Chuck Shepherd's News of The Weird
■ Steve Grossman, Massachusetts’ state treasurer, who is running for governor, performed heroically at a candidate forum in March. The Boston Globe reported that Grossman “fervently answered questions on everything from transgender rights [to] sex education [and] issues facing [the] aging members of the [gay/transgender] community” while simultaneously passing a kidney stone (which most victims rate as “level 10” pain—the highest on the medical scale, described by some as comparable to childbirth).
■ Steve Wiles gathered only 28% of the vote in his North Carolina state senate race in May after revelations that he—lately an opponent of gay rights—was until about four years ago a gay male who worked as the female impersonator “Mona Sinclair” at a gay nightclub in Winston-Salem. As recently as April, however (three weeks before a newspaper's revelation), Wiles was categorically denying that he used to be Mona Sinclair. “That’s not me,” he said. “That’s him,” said a man who worked with him at the club.

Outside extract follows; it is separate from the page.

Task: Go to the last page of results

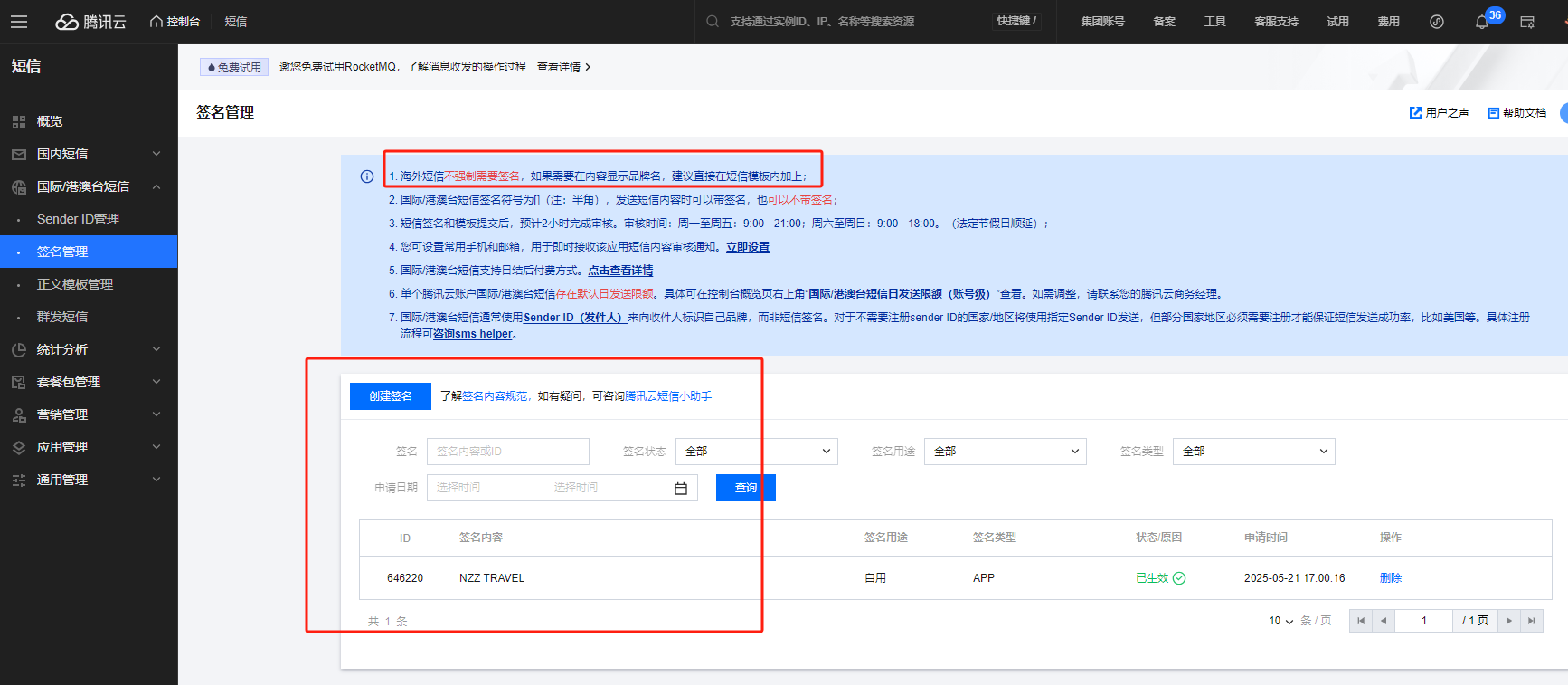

Said the club’s then-co-owner: “I have no ax to grind against him. I just think he’s a liar.”
■ The Alaskan government is scrambling to fulfill its obligation to welcome native communities’ votes on a state tax resolution in August. That means paying translators (at up to $50 a hour) to set out the measure for communities using the languages Yup’ik, Inupiak, Siberian Yupik, Koyukon Athabascan and Gwich’in Athabascan. (The tax measure must also be available on audio—for those communities that rely on the “oral tradition.”) For example, the yes-or-no tax question in Yup’ik is “Una-qaa alerquun ciuniurumanrilli?”
The New World Order
Update: The first “pheromone party” is said to have been staged in New York City in 2010, but the concept was revived recently in London, with men and women bringing used, unwashed, un-fragranced T-shirts in plastic bags as the price of admission (along with the equivalent of $25). Guests sniff the coded bags one after another until genes kick in and signal the sniffer that a certain shirt belongs to Mr. or Ms. Right. At that point, the sniffer projects a cellphone selfie on the wall, and whoever brought that shirt sees the sniffer, at which time things return to normal, i.e., deciding if the sniffer is sufficiently good-looking.

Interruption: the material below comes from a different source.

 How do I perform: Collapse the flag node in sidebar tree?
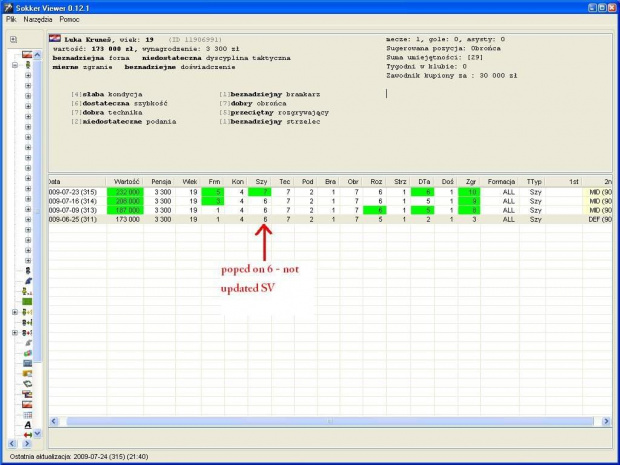click(x=14, y=65)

Least Competent Law Enforcement
(1) The Clay County (Florida) Sheriff’s Office twice this year arrested the wrong Ashley Chiasson—in January (for grand theft) and in May (writing bad checks)—despite three years, five inches, 20 pounds and distinctive middle names separating them (Ashley Odessa, the suspect, vs. Ashley Nicole, the innocent victim). (“Nicole” spent five weeks in jail before deputies admitted their mistake.) (2) James Jordan Sr. died in Brooklyn, New York, in 2006, but NYPD officers have barged into his family’s home 12 times since then—four in 2014 alone—seeking him on various charges. His widow, Karen Jordan, even taped his death certificate to the front door, but that failed to deter the officers, one of whom shouted during a recent raid that they “know” Jordan is hiding inside somewhere. Karen recently filed a lawsuit against NYPD for the raids, which include “turning out drawers, looking in closets, harassing my children.”
A News of the Weird Classic (January 2010)
In November (2009), a Chicago judge ruled that former firefighter Jeffrey Boyle is entitled to his $50,000 annual pension even though he had pleaded guilty to eight counts of arson (and allegedly confessed to 12 more). Boyle is known locally as “Matches” Boyle to distinguish him from his brother, James “Quarters” Boyle, who was sentenced to federal prison for bribery involving the theft of millions of dollars in state tollgate coins. Judge LeRoy Martin Jr. concluded that Matches’ arsons were unrelated to his firefighting.